*TASK DIRECTIONS:*
From the excerpt below on transit worker safety and homelessness, list every policy it says labor leaders or President Costa should be demanding.

*PAGE EXCERPT:*
--- START ---
There’s also other common-sense solutions. Skilled social worker teams should be employed to rapidly respond to potentially dangerous situations, empowered to de-escalate conflict, and offer state resources to those that need them. Transit workers who are ATU members should work alongside such teams. Those routes and those times where most conflicts occur should be given priority, with Intervention Teams proliferating them.
We Need Real Answers
Blaming the homeless for increased assaults and harassment on public transit is cowardly from a union leader of the biggest transit worker union in North America. President Costa is trying to show that he is “fighting for the safety of his members,” but really he is just opportunistically blaming the most marginalized people who are not responsible for the conditions that forced them to use public transit as shelter. His answers only sweep the problem under the rug, so it won’t really keep transit workers and ATU members safe. Those that are responsible are the private developers and landlords that would rather profit from housing than to actually guarantee housing for everyone as a basic human right.
Instead of blaming the homeless for the conditions that are out of their control, the labor movement should be attacking the root cause. We don’t need more band-aid solutions. Better labor leaders should be demanding more public housing and rent control. These are better alternatives, because better sustainable housing will mean better sustainable public transit. President Costa should be demanding that we tax the rich to make housing more affordable for the homeless, and make all public transit fare-free, instead of scoring cheap political points.
--- END ---
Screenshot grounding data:
--- START ---
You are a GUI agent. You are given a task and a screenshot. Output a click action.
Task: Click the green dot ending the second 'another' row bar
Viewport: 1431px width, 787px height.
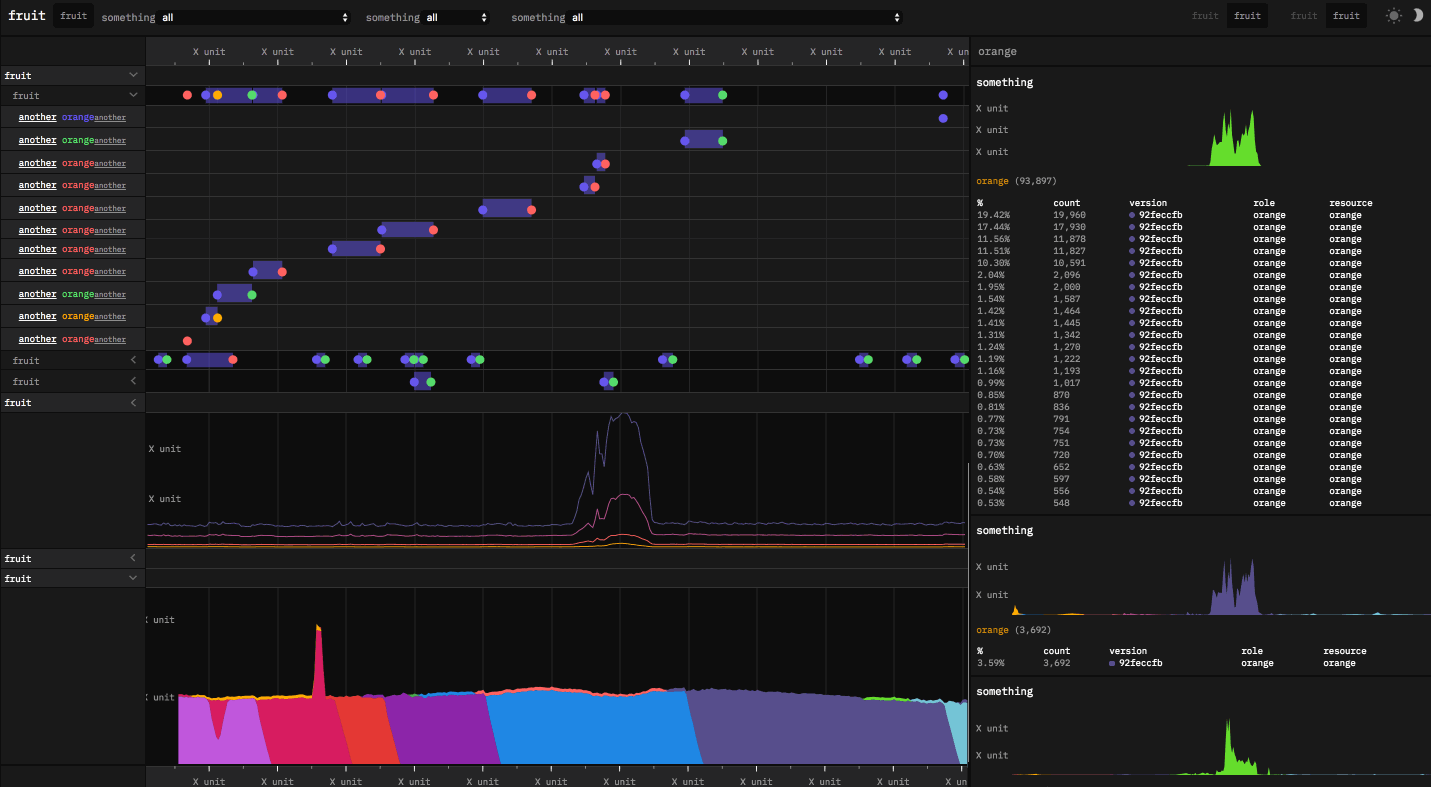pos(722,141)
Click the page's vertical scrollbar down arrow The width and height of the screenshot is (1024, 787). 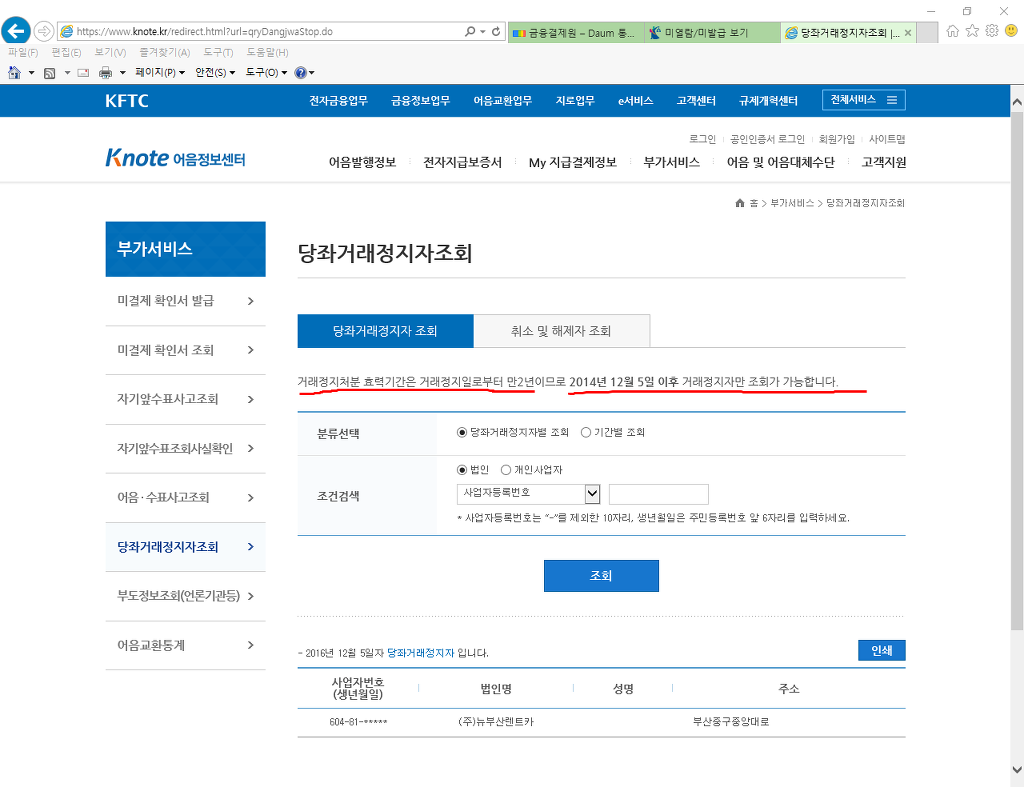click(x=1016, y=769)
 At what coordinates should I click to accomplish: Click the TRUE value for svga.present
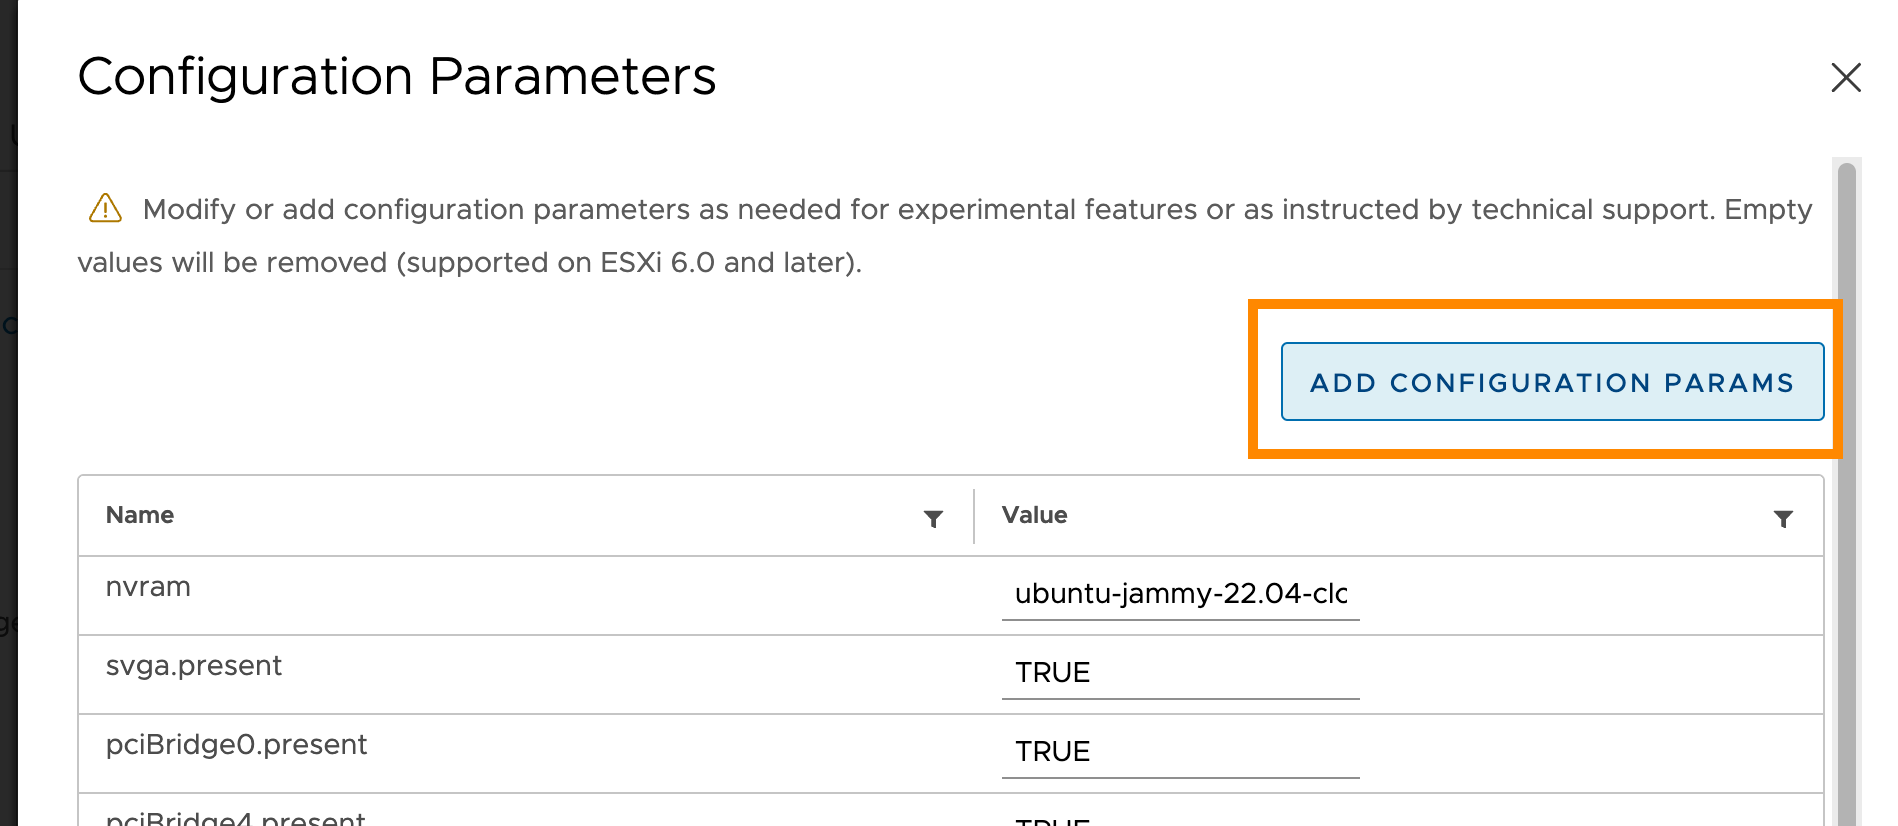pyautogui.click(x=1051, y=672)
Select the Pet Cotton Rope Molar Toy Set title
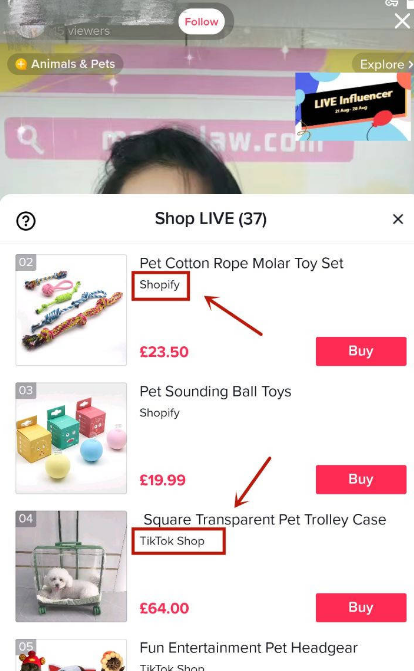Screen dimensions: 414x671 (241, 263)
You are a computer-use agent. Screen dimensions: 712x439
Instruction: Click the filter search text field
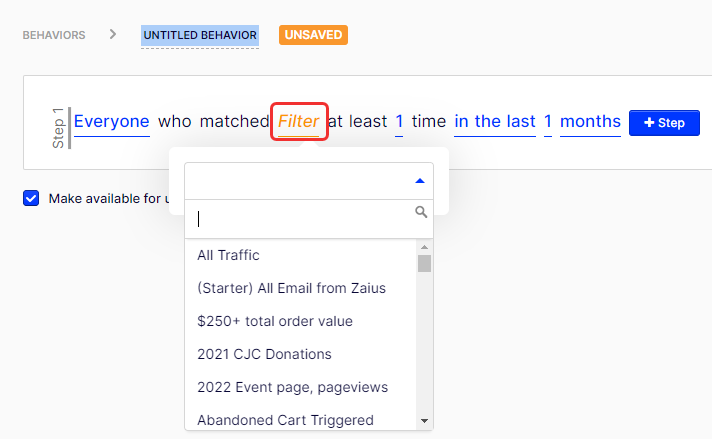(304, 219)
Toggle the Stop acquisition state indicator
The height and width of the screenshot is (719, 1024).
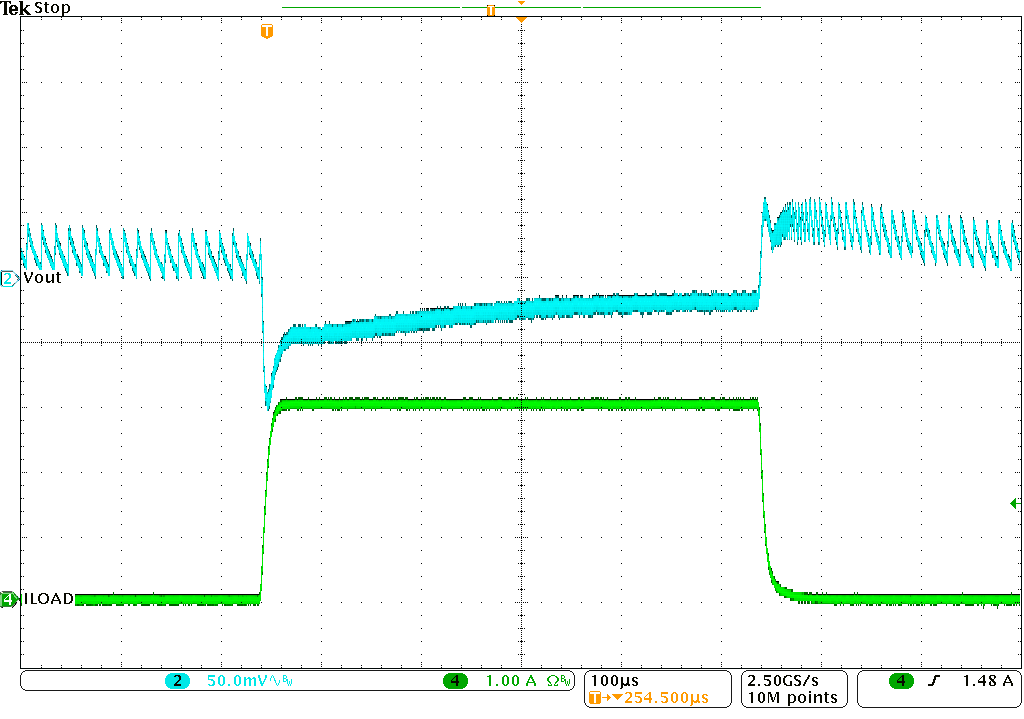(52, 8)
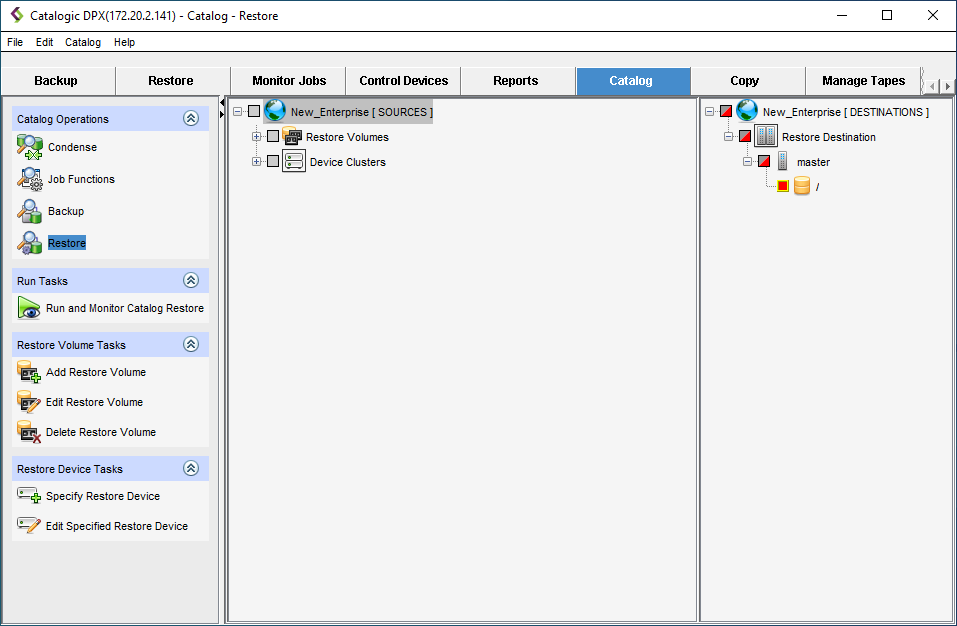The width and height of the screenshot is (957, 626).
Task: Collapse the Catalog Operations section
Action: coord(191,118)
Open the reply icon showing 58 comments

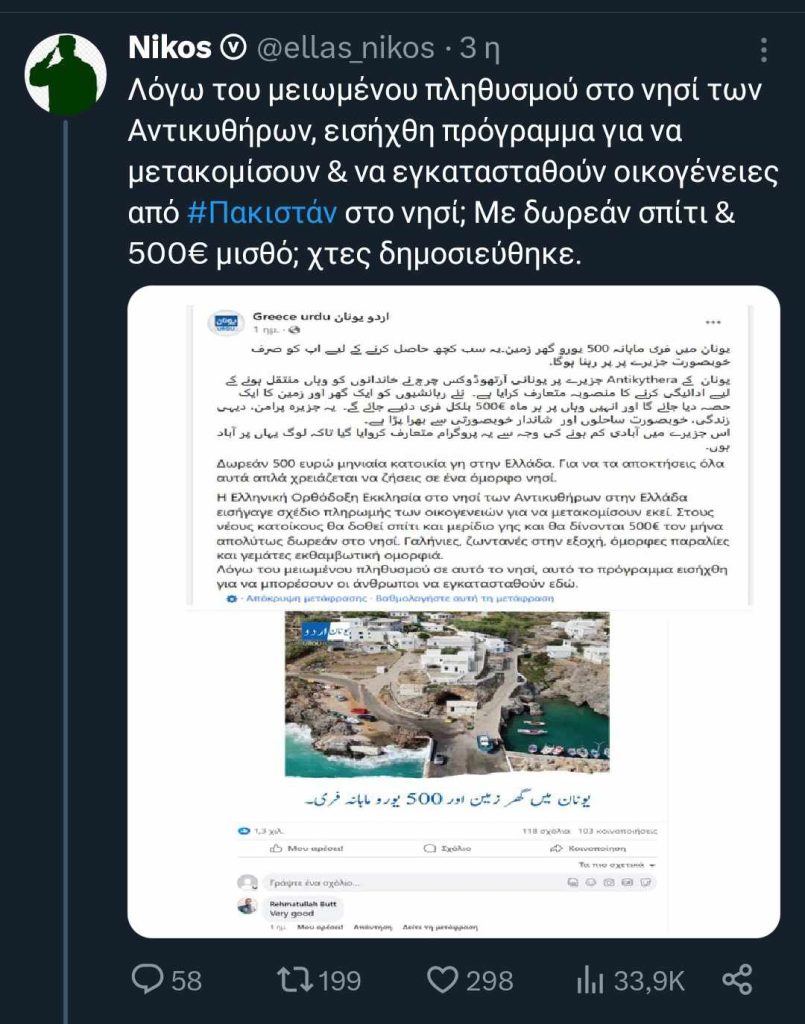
--- END ---
*FINISHED EXERCISE:*
- More public housing
- Rent control
- Taxing the rich to make housing more affordable for the homeless
- Making all public transit fare-free